[Records of locating words and elements]
────

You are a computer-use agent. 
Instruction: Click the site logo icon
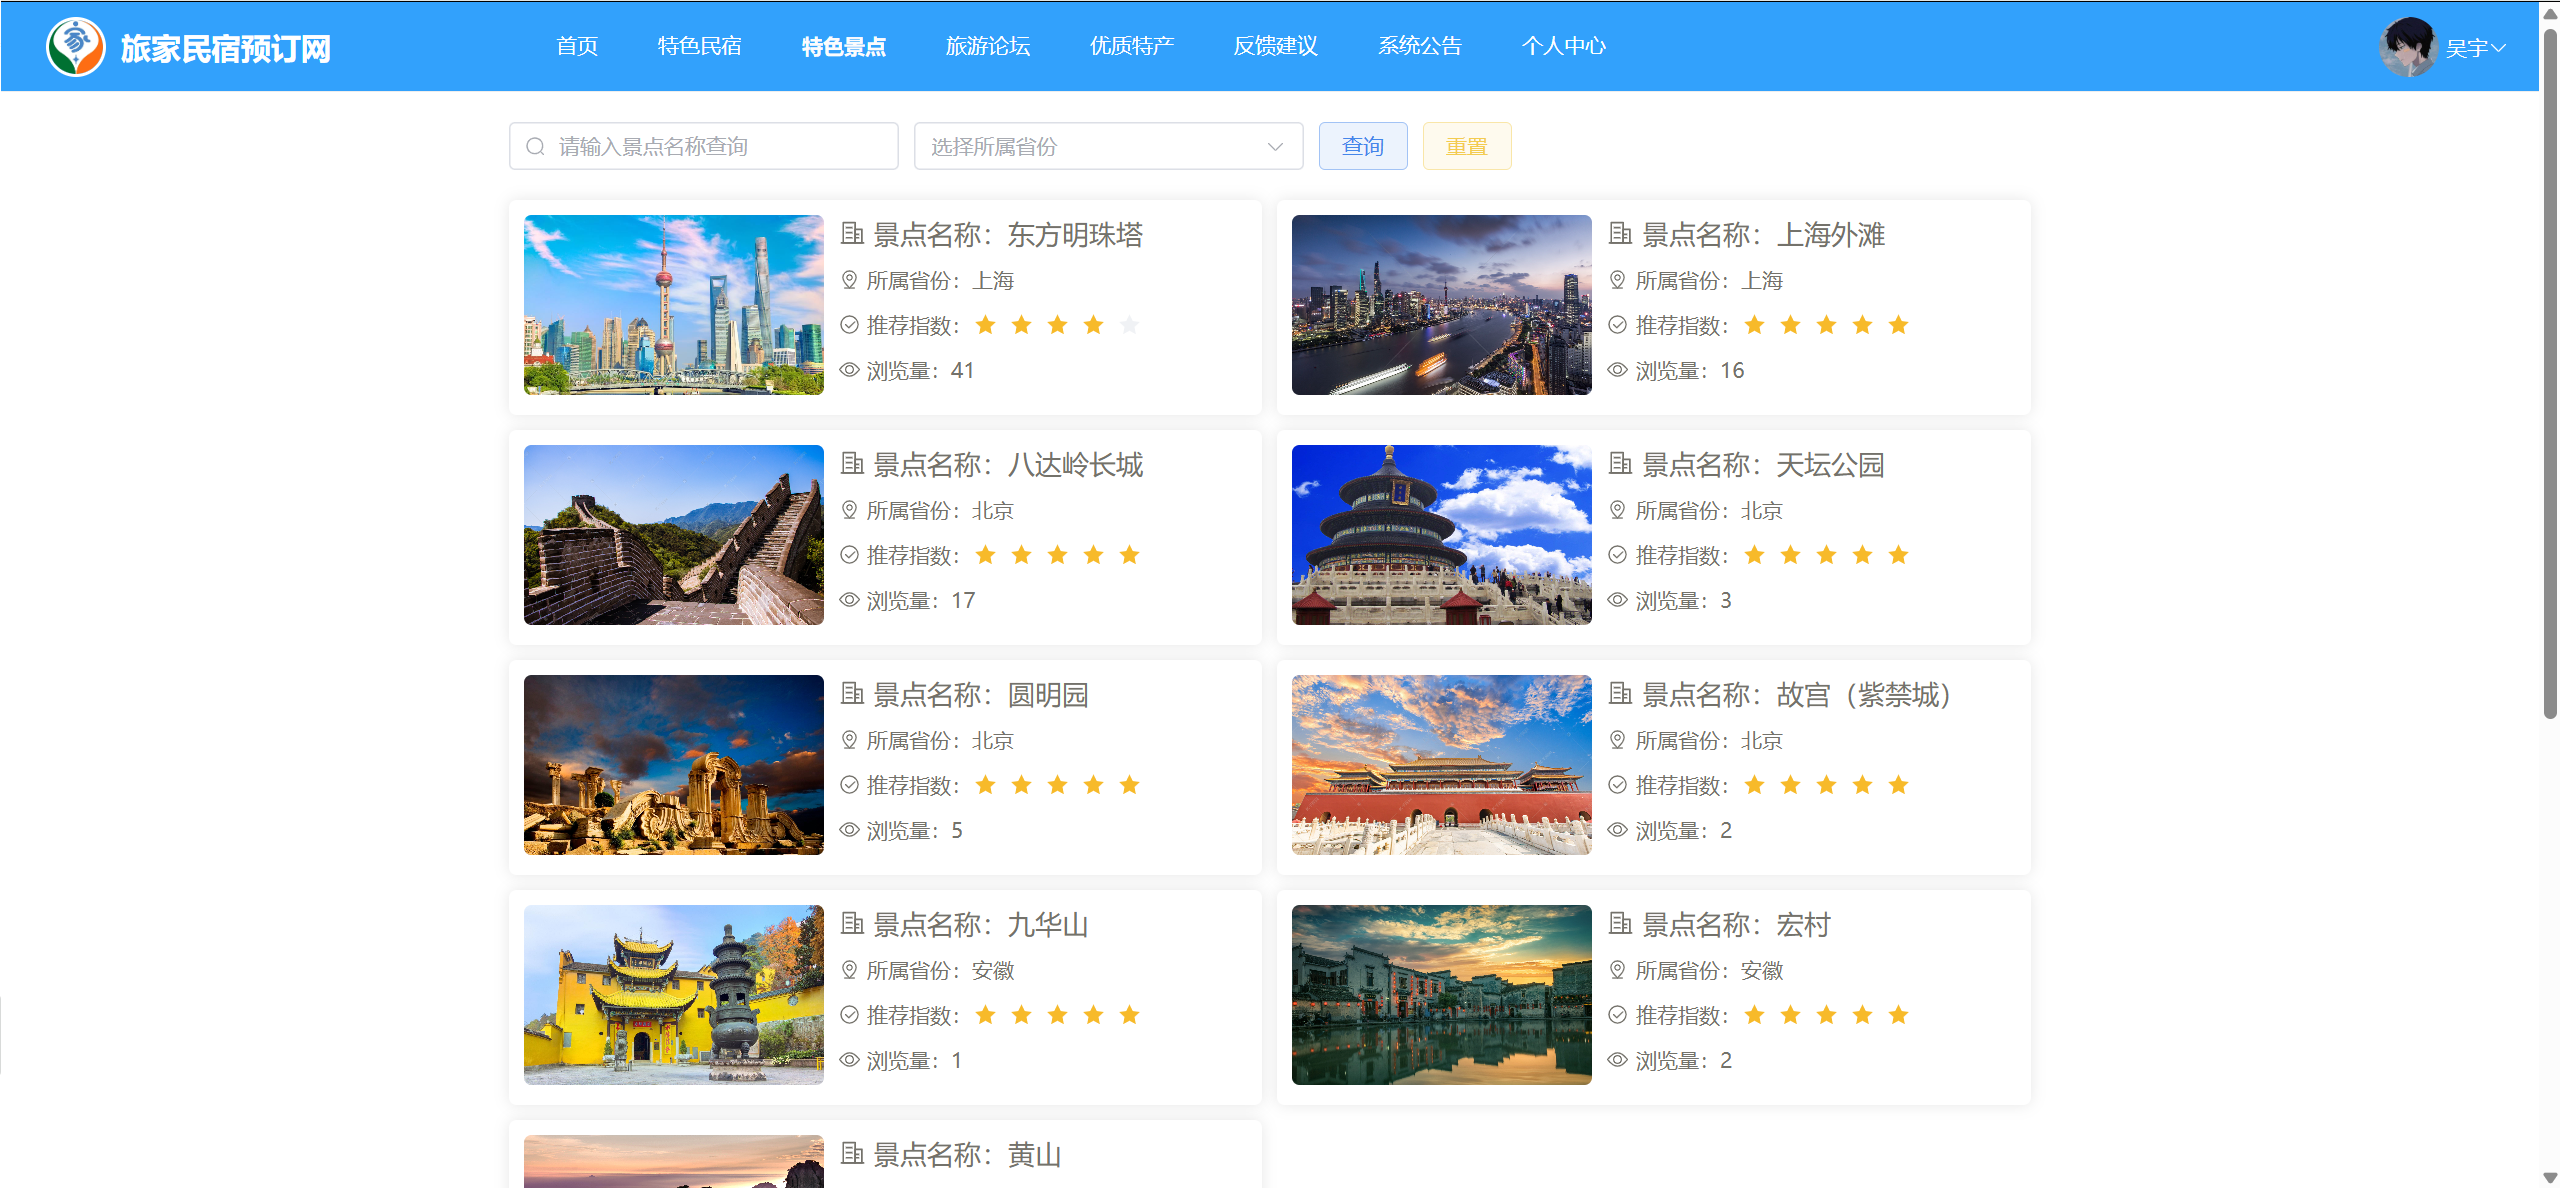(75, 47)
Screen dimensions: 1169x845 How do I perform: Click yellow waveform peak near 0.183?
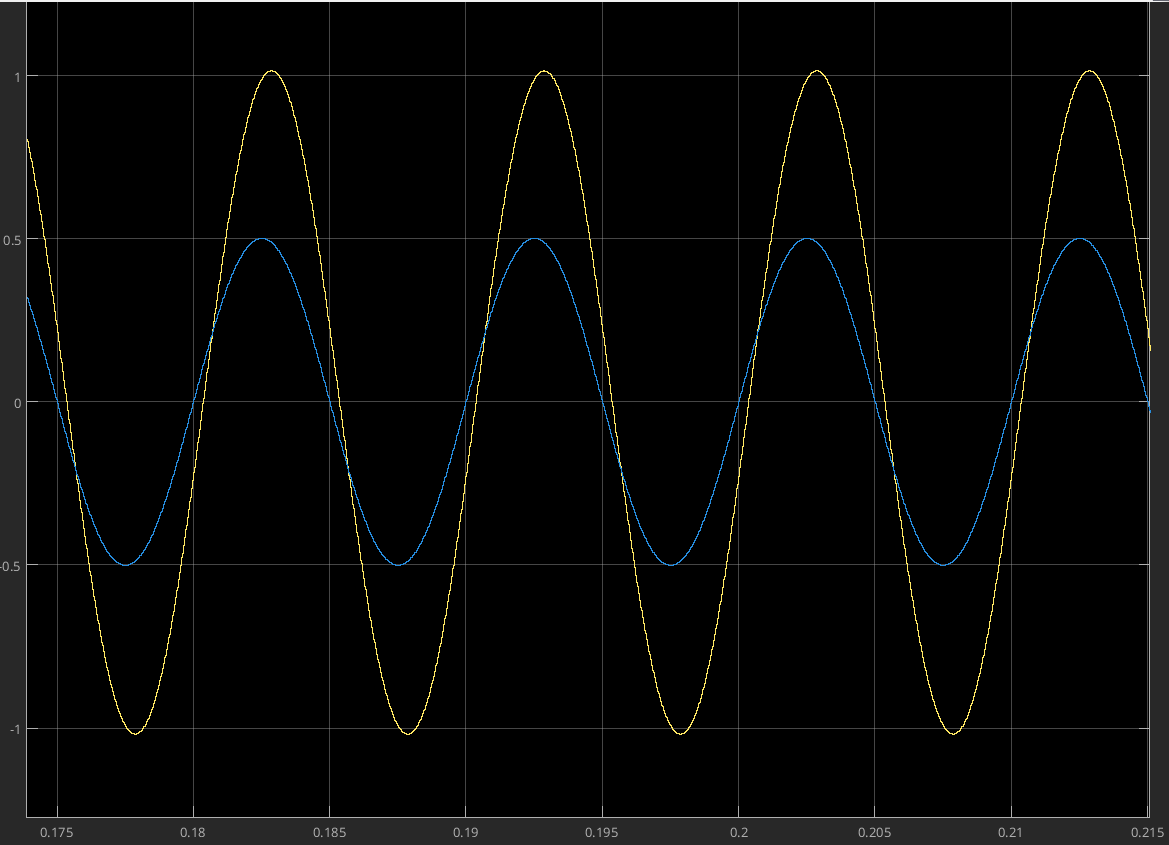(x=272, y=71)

────

- Exercise task: Output the records above as a two-column CSV with the columns "text" and "answer", one row per record. Put each field in quotes, turn line breaks into spaces, and leave out the pictures.

- The completed task:
text,answer
"You are a computer-use agent. Instruction: Click the site logo icon","(75, 47)"
"Screen dimensions: 1169x845 How do I perform: Click yellow waveform peak near 0.183?","(x=272, y=71)"